The magazine’s writeup noted the ovation was six minutes long and Fraser, who plays a 600-pound gay man trying to mend a bond with his teen daughter (played by Stranger Things MVP Sadie Sink), “sobbed throughout.”

Johnson, 50, began his transition from the WWE to Hollywood in the 2001 Mummy sequel starring Fraser and Rachel Weisz. He shared the video and wrote, “Man this makes me so happy to see this beautiful ovation for Brendan. He supported me coming into his Mummy Returns franchise for my first ever role, which kicked off my Hollywood career. Rooting for all your success brother and congrats to my bud Darren Aronofsky.”

The Rock is of course on the eve of changing the hierarchy of power in the DC Universe with Black Adam, but his future in film was far from guaranteed when he got his own critically unloved Mummy prequel, The Scorpion King, less than a year after being turned into Sega Dreamcast-quality big boss for Fraser to defeat.
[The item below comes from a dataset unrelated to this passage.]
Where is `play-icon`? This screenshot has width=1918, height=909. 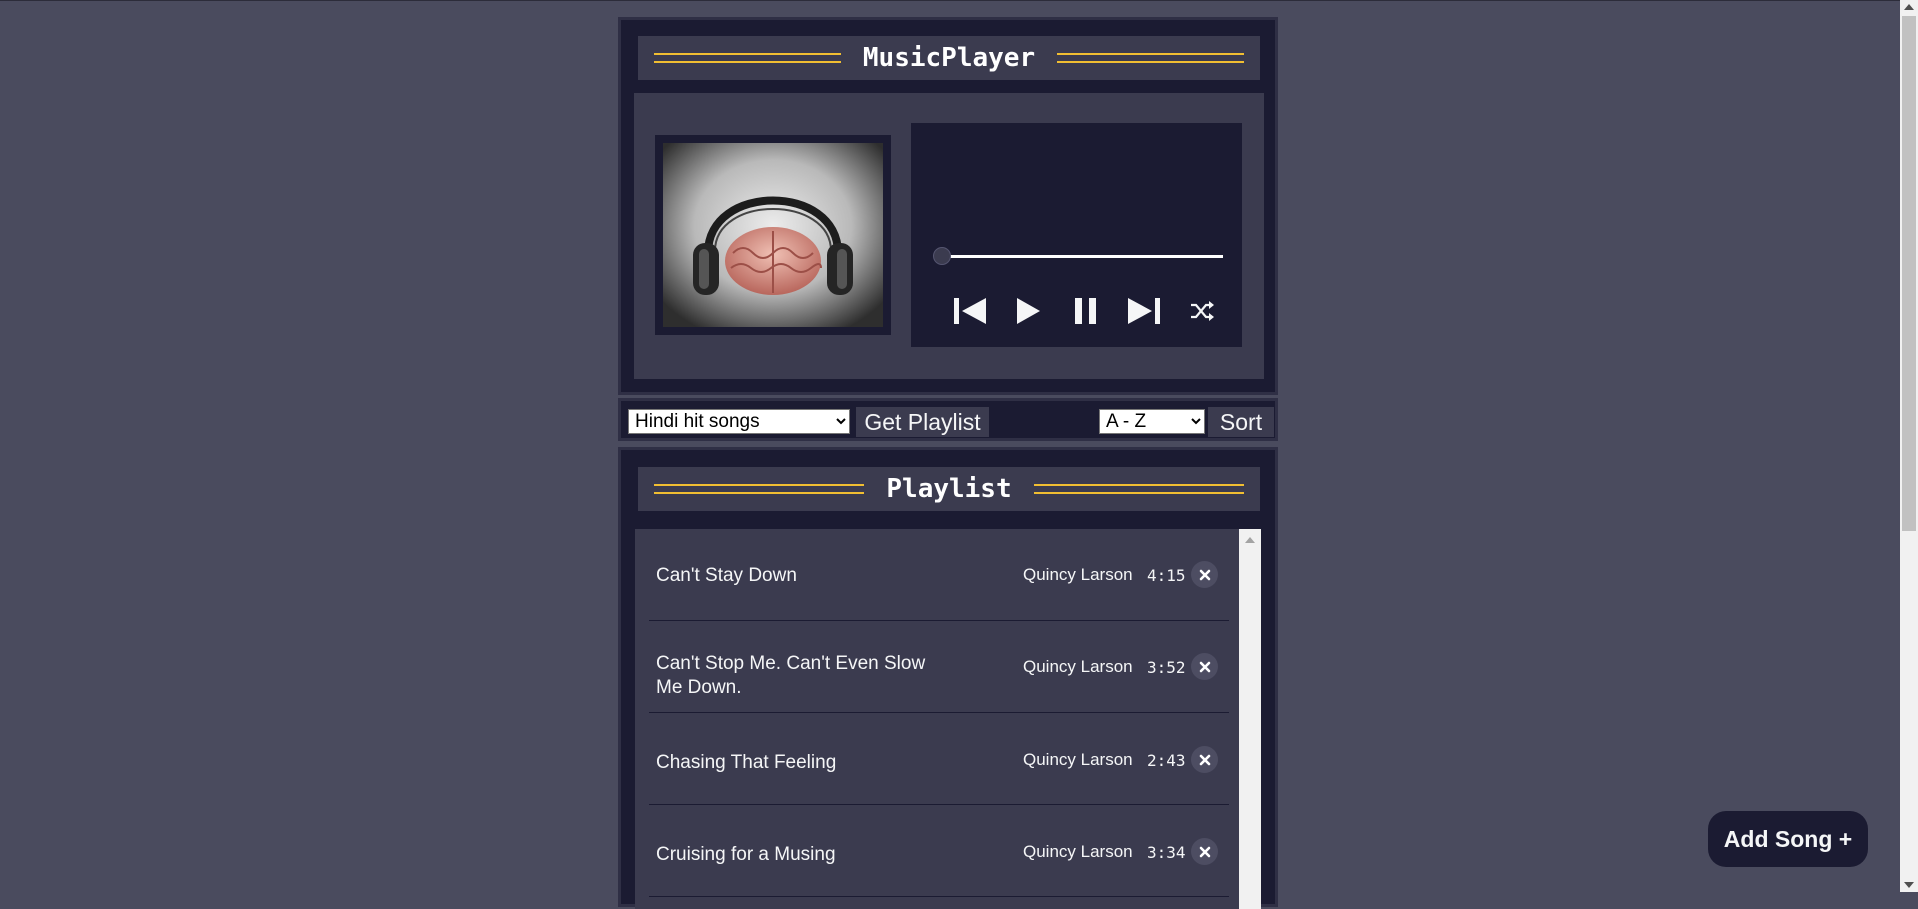 play-icon is located at coordinates (1028, 311).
Worked out for him and Hollywood in the end, though. And along the way from there to his billions in box office receipts, the Rock starred in a Journey to the Center of the Earth sequel a few years after Fraser led the franchise-starter.

Fraser had been leading big movies since 1992’s Encino Man, yet wound up the subject of a thoughtful GQ profile not inaptly titled “What Ever Happened To Brendan Fraser?” in 2018. Journalist Zach Baron said the actor “knows now that people wonder what happened to Brendan Fraser, how he went from a highly visible public figure to practically disappearing in the public mind,” and the piece delved into an alleged 2003 sexual assault that took a brutal toll on Fraser’s well-being and career. “I didn’t want to contend with how that made me feel, or it becoming part of my narrative,” he said of not going public about an alleged groping incident at the hand of former Hollywood Foreign Press Association president Philip Berk.

“I became depressed. … I was blaming myself and I was miserable—because I was saying, ‘This is nothing; this guy reached around and he copped a feel,’” Fraser recalled, adding the experience made him “retreat” and “feel reclusive” as work “withered on the vine,” ultimately shaking his grasp on “who I was and what I was doing.”

“In my mind, at least, something had been taken away from me,” Fraser told Baron.

Speaking to Vanity Fair alongside director Aronofsky last week, Fraser said, “He said he wanted an actor to reintroduce. And I wanted to be reintroduced.”

A24’s The Whale is self-adapted by playwright Samuel Hunter and will premiere Dec. 9.